Rodrigo Randulfe, CEO of BINARIAL

Binarial is working to complete both projects “as quickly as possible,” with its sights set on the end of 2026. “This is very important news because the application of dual-use technologies was part of the company’s strategic lines. It allows all the knowledge and development we have to be applied to a growing sector such as defence,” Randulfe says after the award.

“By developing robotics-based technologies, from the software to the know-how, we generate internal competitiveness. We do not depend on external factors, and what we are generating is technological sovereignty,” adds the CEO of this young company, for which this news has provided a major boost.

Beyond these two projects and the company’s day-to-day work, Binarial is working in the medium to long term on the manufacture and development of its own bipedal humanoids. “We are working on the technology needed to create the new humanoid ecosystem: robots with human-like characteristics that perform different tasks,” says Randulfe.

“We have very well-prepared people; there is a great deal of talent in Galicia and in the engineering schools here”

Rodrigo Randulfe, CEO of BINARIAL

These humanoids have applications in everyday industry, especially for repetitive or dangerous tasks. “We are developing and carrying out several proof-of-concept projects with some companies so that we can begin to see how we integrate this type of technology,” explains the company’s co-founder.

Three ambitious and exciting projects with which Binarial is bringing the future into the present. “We have very well-prepared people; there is a great deal of talent in Galicia and in the engineering schools here.
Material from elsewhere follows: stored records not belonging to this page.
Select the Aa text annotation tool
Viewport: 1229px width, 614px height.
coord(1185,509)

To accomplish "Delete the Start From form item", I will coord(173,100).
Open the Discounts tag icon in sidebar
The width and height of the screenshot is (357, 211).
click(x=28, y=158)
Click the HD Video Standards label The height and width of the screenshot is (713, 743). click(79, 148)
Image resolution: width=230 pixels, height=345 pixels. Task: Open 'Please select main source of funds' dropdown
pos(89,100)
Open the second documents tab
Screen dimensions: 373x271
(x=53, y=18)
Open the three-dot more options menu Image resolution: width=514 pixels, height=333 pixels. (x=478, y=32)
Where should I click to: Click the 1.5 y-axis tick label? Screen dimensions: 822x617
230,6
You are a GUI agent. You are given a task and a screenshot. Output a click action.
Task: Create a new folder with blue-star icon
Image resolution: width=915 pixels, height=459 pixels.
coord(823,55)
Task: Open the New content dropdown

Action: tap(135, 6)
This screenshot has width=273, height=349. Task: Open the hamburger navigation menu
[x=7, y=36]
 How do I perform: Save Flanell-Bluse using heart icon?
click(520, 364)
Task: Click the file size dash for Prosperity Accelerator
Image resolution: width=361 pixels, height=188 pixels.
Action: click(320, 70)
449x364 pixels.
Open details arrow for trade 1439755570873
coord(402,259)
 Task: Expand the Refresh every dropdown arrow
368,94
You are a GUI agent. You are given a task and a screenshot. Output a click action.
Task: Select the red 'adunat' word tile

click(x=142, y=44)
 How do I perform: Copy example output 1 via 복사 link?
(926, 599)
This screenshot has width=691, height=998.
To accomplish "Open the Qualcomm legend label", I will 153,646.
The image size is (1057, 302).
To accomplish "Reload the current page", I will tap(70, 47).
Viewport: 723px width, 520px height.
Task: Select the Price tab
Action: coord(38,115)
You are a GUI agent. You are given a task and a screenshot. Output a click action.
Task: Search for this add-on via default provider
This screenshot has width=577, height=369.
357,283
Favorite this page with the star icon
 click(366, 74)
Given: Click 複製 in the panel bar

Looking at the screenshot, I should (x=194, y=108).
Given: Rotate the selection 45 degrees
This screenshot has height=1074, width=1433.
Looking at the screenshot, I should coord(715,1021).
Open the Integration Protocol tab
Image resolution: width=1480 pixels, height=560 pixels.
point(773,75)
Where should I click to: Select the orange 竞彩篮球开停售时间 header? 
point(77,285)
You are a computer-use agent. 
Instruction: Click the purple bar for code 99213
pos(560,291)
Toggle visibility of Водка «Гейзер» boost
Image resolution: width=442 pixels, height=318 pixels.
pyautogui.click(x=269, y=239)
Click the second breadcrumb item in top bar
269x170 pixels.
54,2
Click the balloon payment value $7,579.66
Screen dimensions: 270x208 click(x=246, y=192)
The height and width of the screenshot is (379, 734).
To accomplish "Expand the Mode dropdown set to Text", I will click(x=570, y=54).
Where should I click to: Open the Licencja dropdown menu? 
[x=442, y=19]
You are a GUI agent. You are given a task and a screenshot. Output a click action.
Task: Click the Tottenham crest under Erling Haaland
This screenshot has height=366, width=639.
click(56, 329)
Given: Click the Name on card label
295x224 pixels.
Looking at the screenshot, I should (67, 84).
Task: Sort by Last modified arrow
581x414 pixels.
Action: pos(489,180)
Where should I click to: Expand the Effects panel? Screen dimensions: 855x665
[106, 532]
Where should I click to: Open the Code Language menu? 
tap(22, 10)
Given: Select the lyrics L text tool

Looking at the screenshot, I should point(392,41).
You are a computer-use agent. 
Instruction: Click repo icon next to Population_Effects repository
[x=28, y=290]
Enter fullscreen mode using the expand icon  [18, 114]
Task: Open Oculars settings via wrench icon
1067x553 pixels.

This technology is what makes us get up every morning to keep fighting, so that we can have this type of technology developed by us,” states the company’s CEO.

The future of AI
News about the development of new technologies can sometimes feel overwhelming, or even frightening, and generate certain reservations. But nothing could be further from the truth. “Technological progress in itself is always a competitive advantage and also an element of social value,” says Rodrigo Randulfe, who notes that these advances are beneficial both in industry and in science.

“Europe’s industry has a problem with a shortage of personnel to carry out repetitive or dangerous physical tasks. This is where our technologies can bring enormous value: it is not about replacing people, but about making factories more competitive and generating high value-added jobs,” says Binarial’s CEO.

“Europe’s industry has a problem with a shortage of personnel to carry out repetitive or dangerous physical tasks. This is where our technologies can bring enormous value: it is not about replacing people, but about making factories more competitive and generating high value-added jobs”

Rodrigo Randulfe, CEO of BINARIAL

Artificial intelligence is one of the great unknowns, especially when it comes to its regulation. Rodrigo Randulfe explains that, in their case, they work with AI applied to the physical domain and that their major competitors, from the United States or countries in Asia, “are quite far ahead in this type of application of artificial intelligence and industry.”

“In Europe, what should be done first is to begin developing sustainable and, above all, proprietary technology, while regulating at the same time. Regulation must go hand in hand with the generation of knowledge; there should be consensus and a way to evolve and grow,” concludes the CEO of this company, which certainly knows a great deal about growth.